Volver a este lugar fue lo único que me quedó cuando ya no quedaba nada más a lo que aferrarme.

Trabajar en la librería nunca fue parte del plan; la paga apenas alcanza para mantenerme a flote, y los días se escapan sin pausa, como si el tiempo no necesitara permiso para seguir avanzando.
Volví a esta ciudad con la intención de reencontrarme con algo que ya no sé si existe, aunque sé que nadie me recordará, y eso, de alguna manera, aligera el peso. Acá puedo ser un extraño, alguien sin nombre ni pasado, sin cargas que me retengan ni recuerdos afilados que se claven lento, como cuchillas que desgarran sin hacer ruido.

Paso horas limpiando esta casa que alguna vez fue mi refugio, intentando poner orden en medio del desorden, como si eso pudiera volverla habitable. Cuando termino con lo que puedo, me arrastro hasta la cama de la antigua habitación que me acompañó en la infancia e intento dormir, aunque ya sé lo que me espera.

La calma no llega, y cada vez que cierro los ojos, las pesadillas me arrastran a un lugar oscuro, lleno de sombras que no logro apartar, con recuerdos que me persiguen sin dar tregua. Peleo contra el insomnio, pero siempre termina ganando. Entonces empiezo a moverme, a hacer ejercicio en el suelo como si pudiera desgastar el cuerpo hasta que se rinda, aunque ni así encuentro descanso. El sueño no llega en paz; aparece de golpe, como una emboscada, como algo que nunca pedí pero que igual se impone.

****

A la mañana siguiente desperté tarde, sin alarma que me sacara del sueño inexistente y esos treinta minutos de retraso ya me pesan como cadenas. No he cumplido ni una semana en este lugar y la rutina me asfixia. No estoy hecho para un trabajo estable; antes me movía rápido, sin reglas ni horarios, pero aquí todo es lento, monótono y casi insoportable.
¿Aguantaré más de un mes? Lo dudo, pero por ahora lo intentaré.

Ella, la chica de ojos cafés, parece cargar con algo invisible. No habla, solo ordena y trabaja en silencio. Yo tampoco busco conversación, no quiero vínculos ni amistades ni más cargas emocionales. Solo hago lo que se me pide, lo mejor que puedo, manteniéndome en la distancia y el silencio que me protegen.

Llego corriendo, con la respiración entrecortada por la prisa. Al abrir la puerta, me recibe con una mirada seria, casi fría, como si supiera que rompí la regla tácita de no importarle a nadie.
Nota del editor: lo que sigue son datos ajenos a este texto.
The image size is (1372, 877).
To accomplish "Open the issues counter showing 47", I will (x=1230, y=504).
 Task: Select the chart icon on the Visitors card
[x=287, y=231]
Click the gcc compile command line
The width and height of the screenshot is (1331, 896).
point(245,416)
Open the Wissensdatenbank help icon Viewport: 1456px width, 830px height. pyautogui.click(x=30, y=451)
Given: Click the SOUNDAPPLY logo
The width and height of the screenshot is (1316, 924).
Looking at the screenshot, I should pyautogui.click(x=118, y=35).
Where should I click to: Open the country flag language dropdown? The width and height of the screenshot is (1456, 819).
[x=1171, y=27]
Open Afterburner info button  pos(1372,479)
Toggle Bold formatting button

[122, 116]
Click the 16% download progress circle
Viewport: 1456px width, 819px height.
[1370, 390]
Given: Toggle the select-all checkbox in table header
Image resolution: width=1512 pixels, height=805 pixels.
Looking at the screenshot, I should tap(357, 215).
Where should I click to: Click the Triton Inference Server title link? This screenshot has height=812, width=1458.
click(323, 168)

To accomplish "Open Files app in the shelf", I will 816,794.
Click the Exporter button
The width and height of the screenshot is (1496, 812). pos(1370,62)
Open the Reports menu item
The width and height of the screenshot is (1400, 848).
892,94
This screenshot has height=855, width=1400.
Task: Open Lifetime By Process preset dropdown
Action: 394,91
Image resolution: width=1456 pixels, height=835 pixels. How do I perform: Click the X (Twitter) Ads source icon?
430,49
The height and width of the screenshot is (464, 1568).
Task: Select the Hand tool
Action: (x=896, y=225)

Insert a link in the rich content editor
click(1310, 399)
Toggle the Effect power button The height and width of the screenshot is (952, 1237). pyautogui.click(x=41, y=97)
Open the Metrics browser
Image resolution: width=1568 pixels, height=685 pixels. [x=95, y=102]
—Hola, disculpa, se me hizo tarde —le digo, sintiendo que mis palabras se pierden ante esos ojos cafés que intentan ocultar una tristeza profunda.

—Hola —responde firme, pero su mirada delata lo contrario—. Ponte el mandil y ve por las cajas de atrás.

—¿Estás bien? —digo, maldiciéndome por abrir esa puerta que prometí mantener cerrada.

—Sí, todo bien —intenta sonreír, pero la sonrisa se quiebra antes de llegar—. Solo eso, nada más.

No insisto. Prefiero dejar sus silencios intactos, como un eco lejano que no quiero perturbar. Me alejo hacia el almacén y el silencio entre nosotros se expande.

Paso la mañana entre cajas y estantes, mientras ella atiende clientes, invisible para mí. Cada vez que paso entre las estanterías, las portadas me devuelven historias de amores perfectos, imposibles, ideales que nunca fueron reales. No entiendo cómo tantos jóvenes se creen esos cuentos que solo alimentan expectativas que solo terminan en desilusión. El amor no es un cuento de hadas, y sin embargo, parece que todos quieren vivirlo como si lo fuera.

De repente, su voz me sorprende:

—¿Cómo vas?

No había notado que estaba cerca. Mi mente sigue atrapada en esos libros de romance que tanto detesto.